(Items on where targets appear)
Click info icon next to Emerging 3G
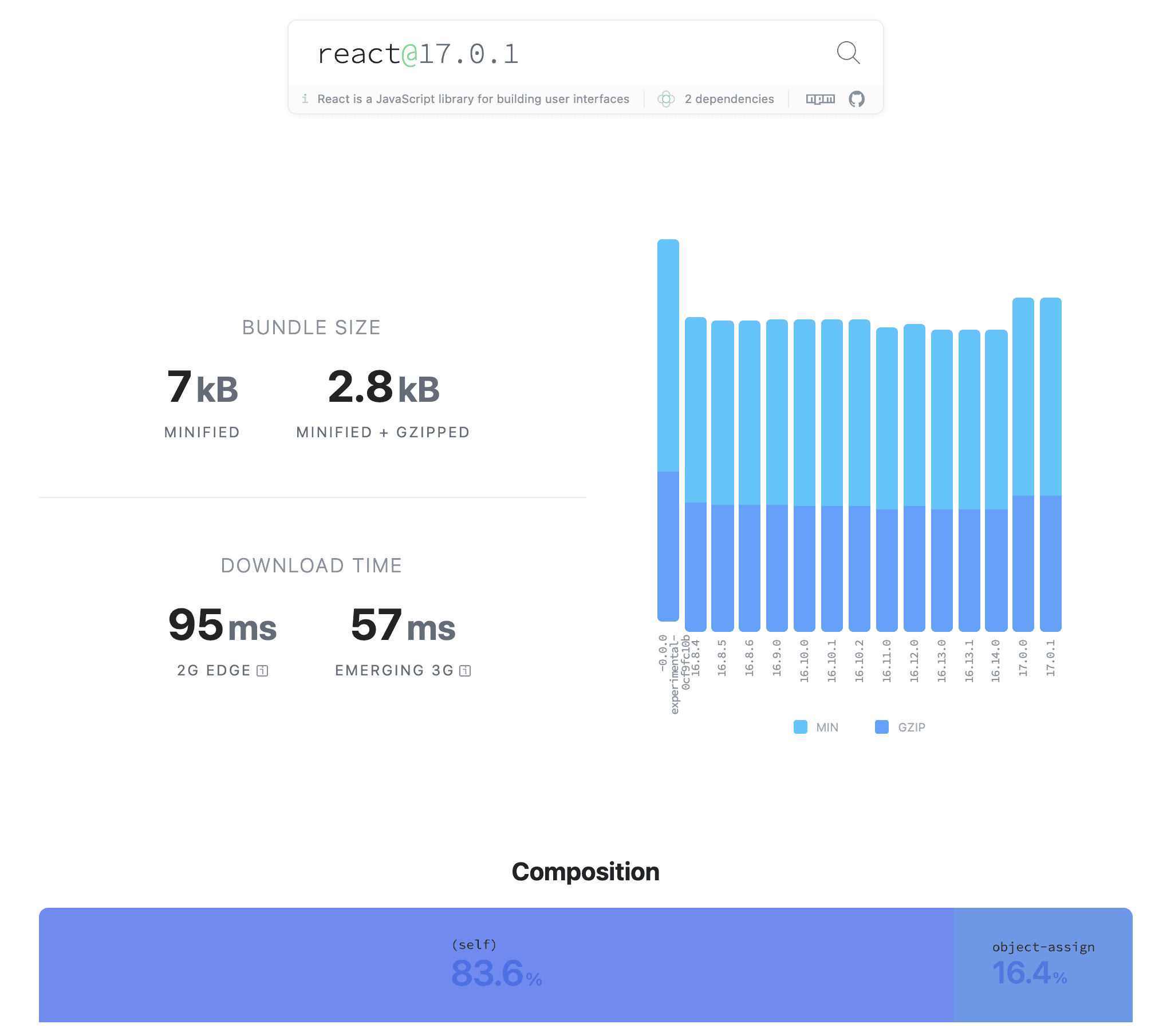465,670
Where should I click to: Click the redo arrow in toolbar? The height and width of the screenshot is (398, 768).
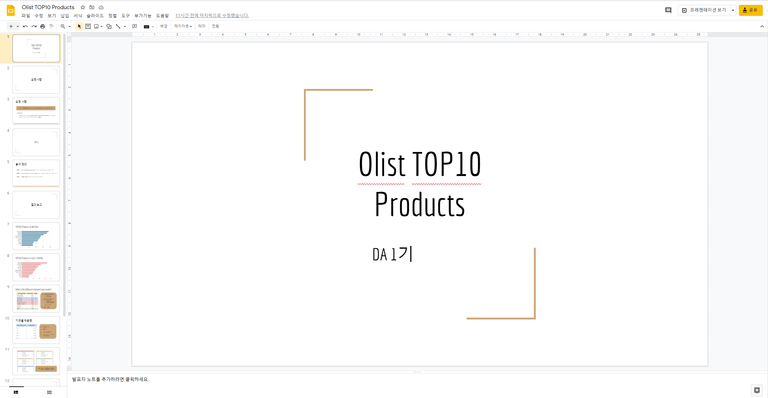coord(34,26)
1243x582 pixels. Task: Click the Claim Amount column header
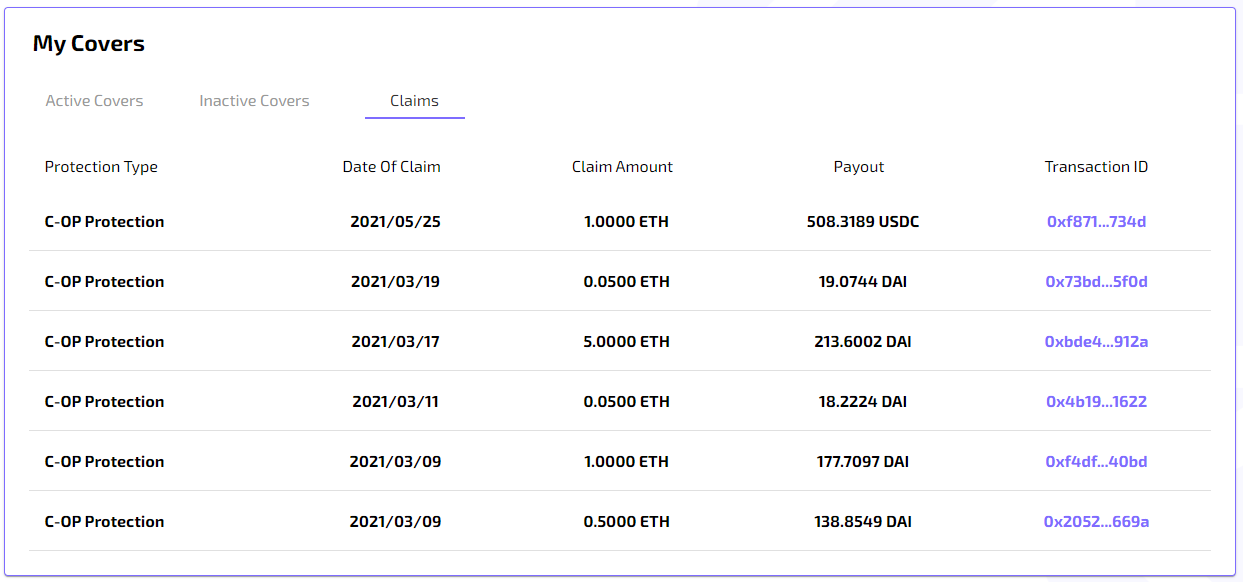click(622, 167)
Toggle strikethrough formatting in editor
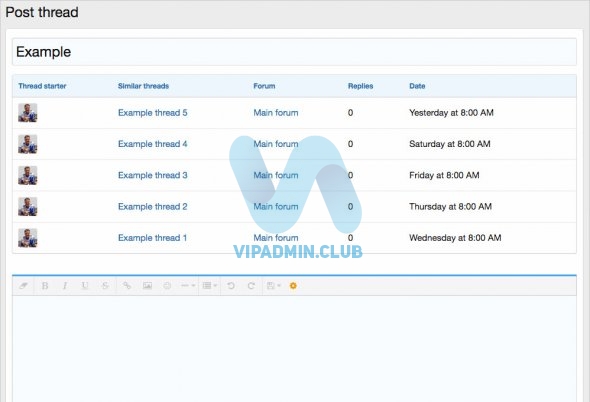Screen dimensions: 590x402 pyautogui.click(x=105, y=286)
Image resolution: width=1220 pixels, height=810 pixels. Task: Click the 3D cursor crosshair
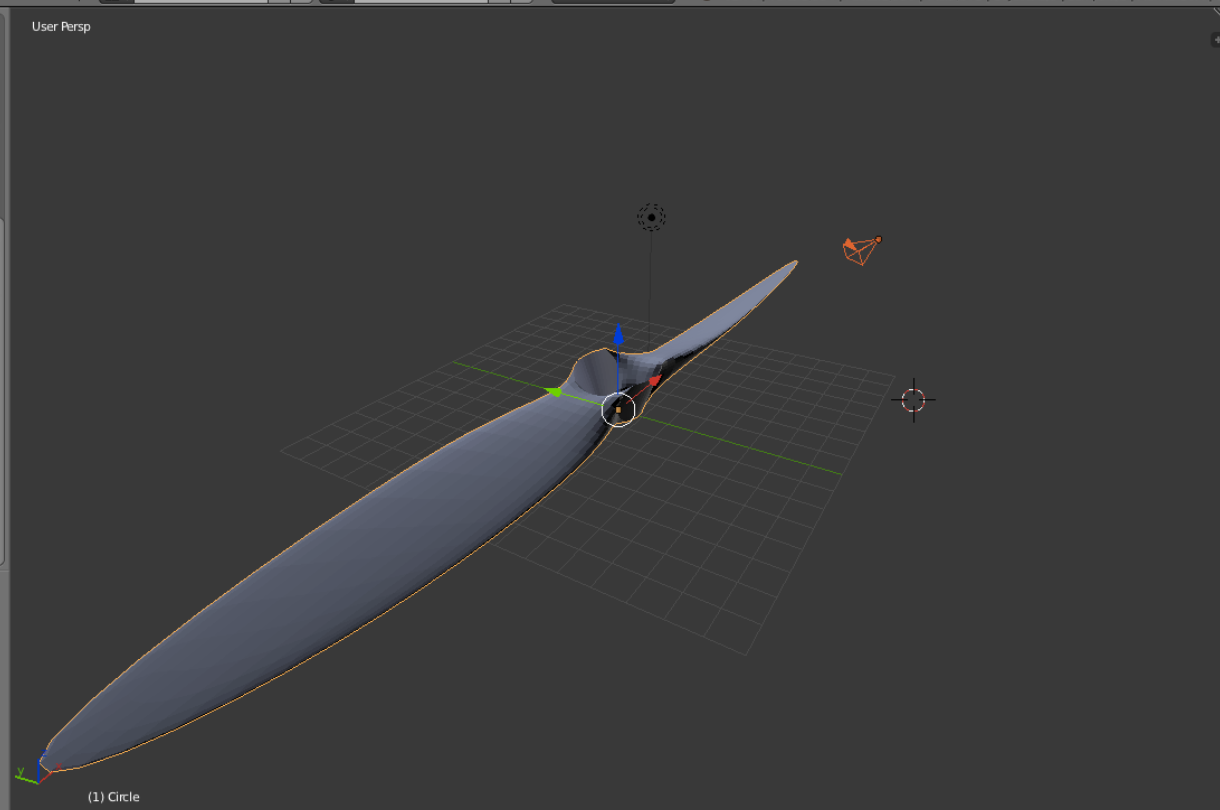pyautogui.click(x=913, y=400)
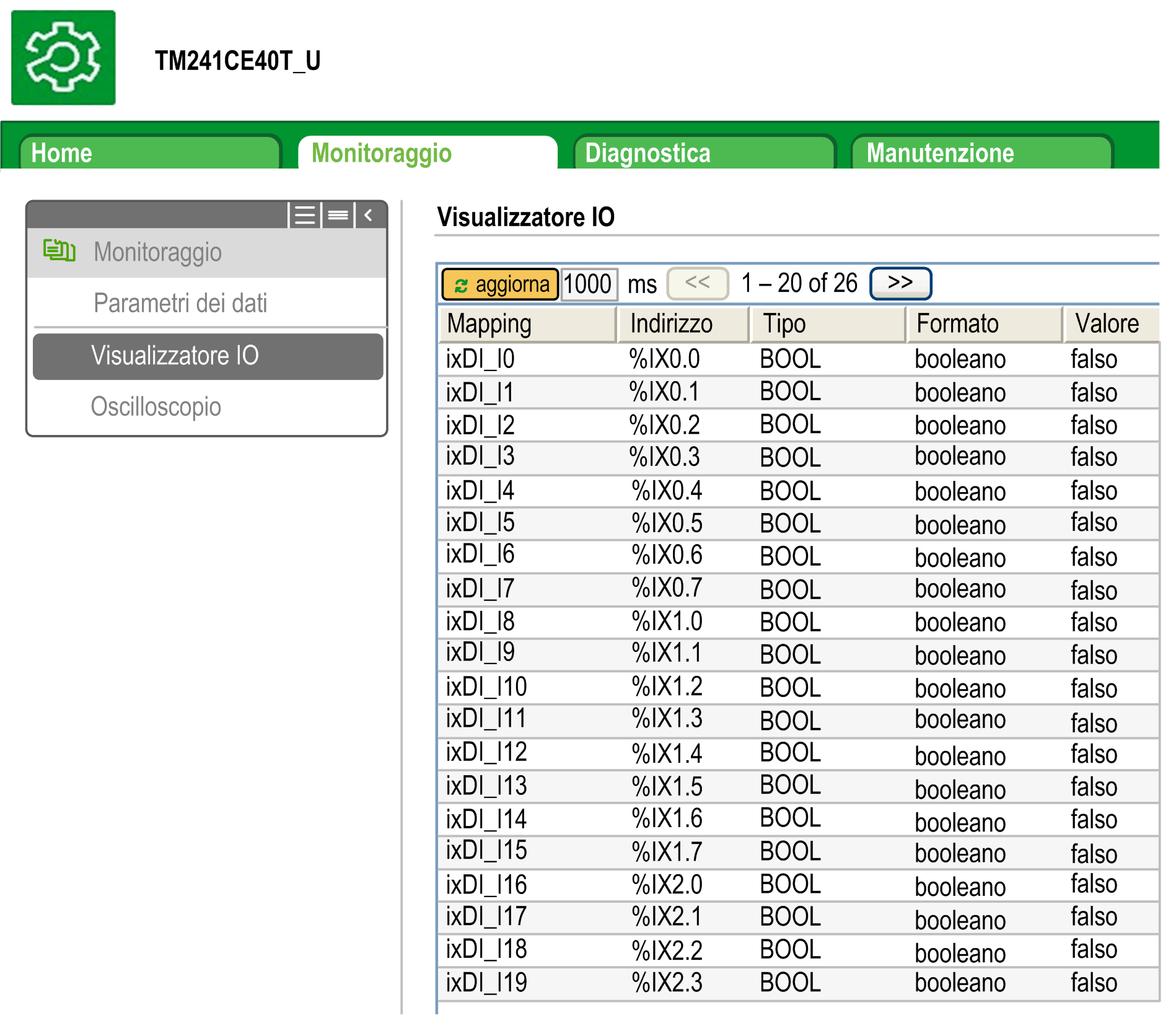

_Exercise instructions_
Rename "Task" to "Instruction" in the items above, from the line containing "1243x582 pixels. Task: Click" through the end of the items, and change nothing else. Leave out the pictures.

_Solved exercise_
1243x582 pixels. Instruction: Click the Claim Amount column header
click(622, 167)
Toggle strikethrough formatting in editor
Screen dimensions: 590x402 pyautogui.click(x=105, y=286)
Image resolution: width=1220 pixels, height=810 pixels. Instruction: Click the 3D cursor crosshair
pyautogui.click(x=913, y=400)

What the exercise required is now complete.